[Rows of pointing data]
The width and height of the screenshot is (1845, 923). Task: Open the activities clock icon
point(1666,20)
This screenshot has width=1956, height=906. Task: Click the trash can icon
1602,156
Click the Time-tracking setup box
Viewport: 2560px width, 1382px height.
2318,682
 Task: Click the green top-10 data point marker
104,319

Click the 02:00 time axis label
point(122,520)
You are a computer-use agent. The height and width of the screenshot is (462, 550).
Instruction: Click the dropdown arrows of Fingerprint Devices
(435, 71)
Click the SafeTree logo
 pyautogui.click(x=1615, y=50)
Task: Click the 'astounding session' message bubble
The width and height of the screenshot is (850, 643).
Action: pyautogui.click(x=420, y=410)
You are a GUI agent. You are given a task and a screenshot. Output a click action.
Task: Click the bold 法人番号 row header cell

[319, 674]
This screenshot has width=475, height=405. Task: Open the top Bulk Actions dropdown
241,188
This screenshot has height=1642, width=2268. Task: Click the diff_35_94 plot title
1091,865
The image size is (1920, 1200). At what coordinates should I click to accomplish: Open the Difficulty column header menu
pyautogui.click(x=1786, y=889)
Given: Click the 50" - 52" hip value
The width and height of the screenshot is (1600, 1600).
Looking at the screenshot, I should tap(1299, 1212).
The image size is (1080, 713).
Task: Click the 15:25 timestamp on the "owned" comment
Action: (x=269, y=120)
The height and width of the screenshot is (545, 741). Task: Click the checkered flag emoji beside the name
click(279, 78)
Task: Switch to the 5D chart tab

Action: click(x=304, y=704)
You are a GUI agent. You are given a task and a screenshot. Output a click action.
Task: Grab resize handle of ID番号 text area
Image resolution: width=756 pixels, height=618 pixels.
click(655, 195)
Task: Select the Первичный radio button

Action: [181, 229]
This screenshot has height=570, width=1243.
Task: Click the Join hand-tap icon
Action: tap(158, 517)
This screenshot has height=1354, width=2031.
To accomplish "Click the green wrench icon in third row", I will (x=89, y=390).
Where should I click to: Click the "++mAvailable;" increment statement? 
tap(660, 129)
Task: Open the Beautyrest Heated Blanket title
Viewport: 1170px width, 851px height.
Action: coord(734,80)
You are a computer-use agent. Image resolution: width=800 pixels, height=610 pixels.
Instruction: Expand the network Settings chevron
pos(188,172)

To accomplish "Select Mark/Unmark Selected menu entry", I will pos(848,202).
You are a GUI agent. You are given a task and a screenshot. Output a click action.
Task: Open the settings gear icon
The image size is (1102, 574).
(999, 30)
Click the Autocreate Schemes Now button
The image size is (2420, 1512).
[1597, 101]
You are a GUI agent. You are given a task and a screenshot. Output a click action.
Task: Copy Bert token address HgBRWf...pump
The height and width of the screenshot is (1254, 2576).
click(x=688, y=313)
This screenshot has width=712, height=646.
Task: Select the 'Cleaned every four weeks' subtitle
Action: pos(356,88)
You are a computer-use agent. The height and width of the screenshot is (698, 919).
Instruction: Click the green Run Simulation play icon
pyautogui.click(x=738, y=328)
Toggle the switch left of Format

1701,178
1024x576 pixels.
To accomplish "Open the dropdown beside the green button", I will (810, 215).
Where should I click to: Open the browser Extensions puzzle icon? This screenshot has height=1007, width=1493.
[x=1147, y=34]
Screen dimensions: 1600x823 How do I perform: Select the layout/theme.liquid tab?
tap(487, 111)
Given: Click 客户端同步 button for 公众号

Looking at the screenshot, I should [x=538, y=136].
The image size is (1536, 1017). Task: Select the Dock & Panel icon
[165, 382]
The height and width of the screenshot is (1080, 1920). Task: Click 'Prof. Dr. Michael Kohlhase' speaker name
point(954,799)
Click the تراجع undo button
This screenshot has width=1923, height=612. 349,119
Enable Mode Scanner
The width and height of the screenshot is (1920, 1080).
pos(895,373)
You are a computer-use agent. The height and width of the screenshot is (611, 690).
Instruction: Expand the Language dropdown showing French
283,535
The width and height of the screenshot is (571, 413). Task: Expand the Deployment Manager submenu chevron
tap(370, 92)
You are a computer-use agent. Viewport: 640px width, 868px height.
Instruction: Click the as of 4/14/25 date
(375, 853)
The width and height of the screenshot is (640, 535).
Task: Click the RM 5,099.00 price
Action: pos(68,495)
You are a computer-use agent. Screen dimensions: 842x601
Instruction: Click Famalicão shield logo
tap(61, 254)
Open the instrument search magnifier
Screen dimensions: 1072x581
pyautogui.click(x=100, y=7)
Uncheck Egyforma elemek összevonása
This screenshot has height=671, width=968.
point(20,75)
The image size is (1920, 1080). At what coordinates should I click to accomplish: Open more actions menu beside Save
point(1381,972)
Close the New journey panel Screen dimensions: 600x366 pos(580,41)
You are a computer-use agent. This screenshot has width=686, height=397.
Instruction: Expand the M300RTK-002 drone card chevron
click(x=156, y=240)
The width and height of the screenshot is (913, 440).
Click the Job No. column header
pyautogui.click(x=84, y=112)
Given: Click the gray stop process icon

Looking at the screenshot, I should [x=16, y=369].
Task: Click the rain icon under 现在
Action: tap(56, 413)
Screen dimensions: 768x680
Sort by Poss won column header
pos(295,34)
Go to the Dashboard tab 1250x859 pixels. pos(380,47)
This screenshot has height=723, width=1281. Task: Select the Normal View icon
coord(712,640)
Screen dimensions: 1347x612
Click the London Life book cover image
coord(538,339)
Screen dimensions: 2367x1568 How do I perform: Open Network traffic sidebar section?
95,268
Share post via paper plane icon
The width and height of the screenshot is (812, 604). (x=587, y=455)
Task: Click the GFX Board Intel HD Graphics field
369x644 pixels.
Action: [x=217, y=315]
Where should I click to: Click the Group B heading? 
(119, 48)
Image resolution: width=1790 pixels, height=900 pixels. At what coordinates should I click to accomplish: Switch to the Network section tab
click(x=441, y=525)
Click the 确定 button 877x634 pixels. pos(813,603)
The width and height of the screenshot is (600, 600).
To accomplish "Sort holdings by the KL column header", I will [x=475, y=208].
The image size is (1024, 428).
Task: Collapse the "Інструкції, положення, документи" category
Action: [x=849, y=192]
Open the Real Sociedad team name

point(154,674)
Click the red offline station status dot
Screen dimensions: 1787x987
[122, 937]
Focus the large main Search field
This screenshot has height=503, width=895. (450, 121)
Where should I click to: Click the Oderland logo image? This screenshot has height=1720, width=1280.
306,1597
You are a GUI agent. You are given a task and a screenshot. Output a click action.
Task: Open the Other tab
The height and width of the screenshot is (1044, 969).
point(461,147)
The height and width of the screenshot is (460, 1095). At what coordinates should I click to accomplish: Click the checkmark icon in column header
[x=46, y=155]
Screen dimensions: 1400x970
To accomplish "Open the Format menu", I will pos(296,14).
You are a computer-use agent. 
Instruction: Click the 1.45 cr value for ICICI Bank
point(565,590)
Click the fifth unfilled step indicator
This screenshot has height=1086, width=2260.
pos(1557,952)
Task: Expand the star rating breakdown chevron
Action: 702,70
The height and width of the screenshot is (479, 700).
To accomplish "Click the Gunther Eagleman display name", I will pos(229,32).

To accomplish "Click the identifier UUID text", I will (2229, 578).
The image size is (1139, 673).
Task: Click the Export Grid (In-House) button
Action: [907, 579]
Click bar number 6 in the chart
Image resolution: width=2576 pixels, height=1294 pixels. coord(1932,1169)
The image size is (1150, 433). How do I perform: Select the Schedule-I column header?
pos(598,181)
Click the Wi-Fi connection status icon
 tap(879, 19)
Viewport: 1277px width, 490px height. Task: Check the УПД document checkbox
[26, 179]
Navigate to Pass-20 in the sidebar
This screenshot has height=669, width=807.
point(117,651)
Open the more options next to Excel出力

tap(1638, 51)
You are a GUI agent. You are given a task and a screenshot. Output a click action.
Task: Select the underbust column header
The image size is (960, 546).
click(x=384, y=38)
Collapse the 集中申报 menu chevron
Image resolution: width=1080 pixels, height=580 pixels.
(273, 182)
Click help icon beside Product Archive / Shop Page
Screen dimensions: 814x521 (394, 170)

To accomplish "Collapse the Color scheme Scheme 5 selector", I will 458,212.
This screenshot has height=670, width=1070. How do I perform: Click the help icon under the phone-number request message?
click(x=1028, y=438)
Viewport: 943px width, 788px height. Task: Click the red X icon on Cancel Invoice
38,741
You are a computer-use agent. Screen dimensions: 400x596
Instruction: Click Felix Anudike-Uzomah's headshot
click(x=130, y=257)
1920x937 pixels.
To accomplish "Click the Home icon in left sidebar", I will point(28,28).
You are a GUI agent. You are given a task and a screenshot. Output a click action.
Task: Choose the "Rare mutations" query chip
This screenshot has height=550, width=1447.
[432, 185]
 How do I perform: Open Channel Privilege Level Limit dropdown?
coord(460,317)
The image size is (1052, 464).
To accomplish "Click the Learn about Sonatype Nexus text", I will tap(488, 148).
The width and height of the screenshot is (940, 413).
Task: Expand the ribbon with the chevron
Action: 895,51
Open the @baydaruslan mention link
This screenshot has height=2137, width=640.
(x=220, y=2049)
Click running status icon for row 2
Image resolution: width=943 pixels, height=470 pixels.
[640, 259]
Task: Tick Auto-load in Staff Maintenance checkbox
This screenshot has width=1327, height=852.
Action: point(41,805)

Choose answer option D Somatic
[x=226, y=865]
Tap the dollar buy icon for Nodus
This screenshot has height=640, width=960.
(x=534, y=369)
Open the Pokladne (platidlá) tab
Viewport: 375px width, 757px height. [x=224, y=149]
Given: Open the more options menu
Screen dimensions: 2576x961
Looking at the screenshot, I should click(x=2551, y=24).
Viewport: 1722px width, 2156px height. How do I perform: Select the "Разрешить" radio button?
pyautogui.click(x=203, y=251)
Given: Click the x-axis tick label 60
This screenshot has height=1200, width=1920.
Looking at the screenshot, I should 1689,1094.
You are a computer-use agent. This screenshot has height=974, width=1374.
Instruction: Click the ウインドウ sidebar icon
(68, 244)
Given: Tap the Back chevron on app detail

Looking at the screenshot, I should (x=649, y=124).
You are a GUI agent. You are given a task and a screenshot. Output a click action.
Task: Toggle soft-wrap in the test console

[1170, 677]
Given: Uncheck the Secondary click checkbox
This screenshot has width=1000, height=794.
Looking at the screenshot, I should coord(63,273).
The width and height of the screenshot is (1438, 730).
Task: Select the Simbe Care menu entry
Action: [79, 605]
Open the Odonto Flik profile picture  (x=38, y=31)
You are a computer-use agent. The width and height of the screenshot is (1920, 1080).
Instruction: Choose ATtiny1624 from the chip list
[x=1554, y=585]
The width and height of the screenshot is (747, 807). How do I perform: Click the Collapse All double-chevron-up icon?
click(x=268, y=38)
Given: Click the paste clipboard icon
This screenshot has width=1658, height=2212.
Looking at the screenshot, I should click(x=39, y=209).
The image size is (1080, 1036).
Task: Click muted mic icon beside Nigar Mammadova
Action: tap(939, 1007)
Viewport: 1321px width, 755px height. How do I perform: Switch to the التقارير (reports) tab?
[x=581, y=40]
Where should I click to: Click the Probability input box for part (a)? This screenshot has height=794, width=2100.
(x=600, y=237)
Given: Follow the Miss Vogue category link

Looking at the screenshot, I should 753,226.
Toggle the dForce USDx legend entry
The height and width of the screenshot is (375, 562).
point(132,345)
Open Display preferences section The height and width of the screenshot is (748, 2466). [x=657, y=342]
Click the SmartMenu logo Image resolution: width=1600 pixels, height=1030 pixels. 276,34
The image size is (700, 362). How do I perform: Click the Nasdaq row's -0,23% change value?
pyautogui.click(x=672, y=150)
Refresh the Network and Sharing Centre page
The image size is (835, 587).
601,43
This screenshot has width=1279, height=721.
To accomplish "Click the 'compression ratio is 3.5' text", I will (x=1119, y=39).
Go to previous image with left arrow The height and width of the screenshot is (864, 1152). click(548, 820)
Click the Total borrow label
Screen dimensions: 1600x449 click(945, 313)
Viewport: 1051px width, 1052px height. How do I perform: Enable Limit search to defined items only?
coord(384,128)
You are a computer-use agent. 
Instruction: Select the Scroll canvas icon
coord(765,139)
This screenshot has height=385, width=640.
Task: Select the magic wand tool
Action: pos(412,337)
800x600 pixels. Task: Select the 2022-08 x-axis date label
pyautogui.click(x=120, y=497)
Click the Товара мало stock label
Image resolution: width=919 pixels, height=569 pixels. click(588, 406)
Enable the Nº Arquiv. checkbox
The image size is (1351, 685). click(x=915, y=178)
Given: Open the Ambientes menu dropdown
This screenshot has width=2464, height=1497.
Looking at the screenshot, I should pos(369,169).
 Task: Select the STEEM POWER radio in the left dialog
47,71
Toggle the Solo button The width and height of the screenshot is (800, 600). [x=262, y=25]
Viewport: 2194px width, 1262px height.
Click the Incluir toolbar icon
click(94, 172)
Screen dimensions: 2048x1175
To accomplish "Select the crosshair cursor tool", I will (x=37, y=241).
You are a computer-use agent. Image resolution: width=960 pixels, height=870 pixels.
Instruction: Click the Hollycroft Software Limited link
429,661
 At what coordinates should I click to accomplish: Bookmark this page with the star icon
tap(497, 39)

> _Your task_
Present the records between the line containing "Viewport: 1722px width, 2156px" and the line containing "Looking at the screenshot, I should 753,226.", inclusive, as a Markdown table with the columns No. and Line, leaving out blank lines.

> _The solution_
| No. | Line |
|---|---|
| 1 | Viewport: 1722px width, 2156px height. How do I perform: Select the "Разрешить" radio button? |
| 2 | pyautogui.click(x=203, y=251) |
| 3 | Given: Click the x-axis tick label 60 |
| 4 | This screenshot has height=1200, width=1920. |
| 5 | Looking at the screenshot, I should 1689,1094. |
| 6 | You are a computer-use agent. This screenshot has height=974, width=1374. |
| 7 | Instruction: Click the ウインドウ sidebar icon |
| 8 | (68, 244) |
| 9 | Given: Tap the Back chevron on app detail |
| 10 | Looking at the screenshot, I should (x=649, y=124). |
| 11 | You are a GUI agent. You are given a task and a screenshot. Output a click action. |
| 12 | Task: Toggle soft-wrap in the test console |
| 13 | [1170, 677] |
| 14 | Given: Uncheck the Secondary click checkbox |
| 15 | This screenshot has width=1000, height=794. |
| 16 | Looking at the screenshot, I should coord(63,273). |
| 17 | The width and height of the screenshot is (1438, 730). |
| 18 | Task: Select the Simbe Care menu entry |
| 19 | Action: [79, 605] |
| 20 | Open the Odonto Flik profile picture  (x=38, y=31) |
| 21 | You are a computer-use agent. The width and height of the screenshot is (1920, 1080). |
| 22 | Instruction: Choose ATtiny1624 from the chip list |
| 23 | [x=1554, y=585] |
| 24 | The width and height of the screenshot is (747, 807). How do I perform: Click the Collapse All double-chevron-up icon? |
| 25 | click(x=268, y=38) |
| 26 | Given: Click the paste clipboard icon |
| 27 | This screenshot has width=1658, height=2212. |
| 28 | Looking at the screenshot, I should click(x=39, y=209). |
| 29 | The image size is (1080, 1036). |
| 30 | Task: Click muted mic icon beside Nigar Mammadova |
| 31 | Action: tap(939, 1007) |
| 32 | Viewport: 1321px width, 755px height. How do I perform: Switch to the التقارير (reports) tab? |
| 33 | [x=581, y=40] |
| 34 | Where should I click to: Click the Probability input box for part (a)? This screenshot has height=794, width=2100. |
| 35 | (x=600, y=237) |
| 36 | Given: Follow the Miss Vogue category link |
| 37 | Looking at the screenshot, I should 753,226. |